▶ [What you need to do] All of the data should be reproduced word for word, though its pictures must be omitted.

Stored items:
◇ ◇ ◇ ◇

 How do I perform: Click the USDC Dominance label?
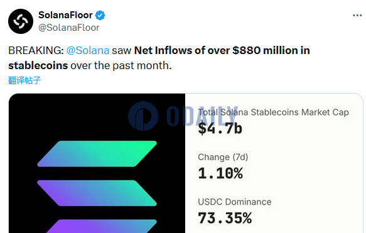(x=235, y=202)
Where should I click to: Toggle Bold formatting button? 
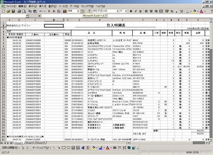click(x=131, y=11)
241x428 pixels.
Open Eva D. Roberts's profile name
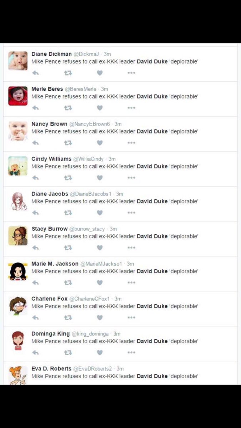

◇ ◇ ◇ ◇

▶ [Result of the task]
 How do I perform: Click the USDC Dominance label?
(x=235, y=202)
Where should I click to: Toggle Bold formatting button? 
click(x=131, y=11)
241x428 pixels.
Open Eva D. Roberts's profile name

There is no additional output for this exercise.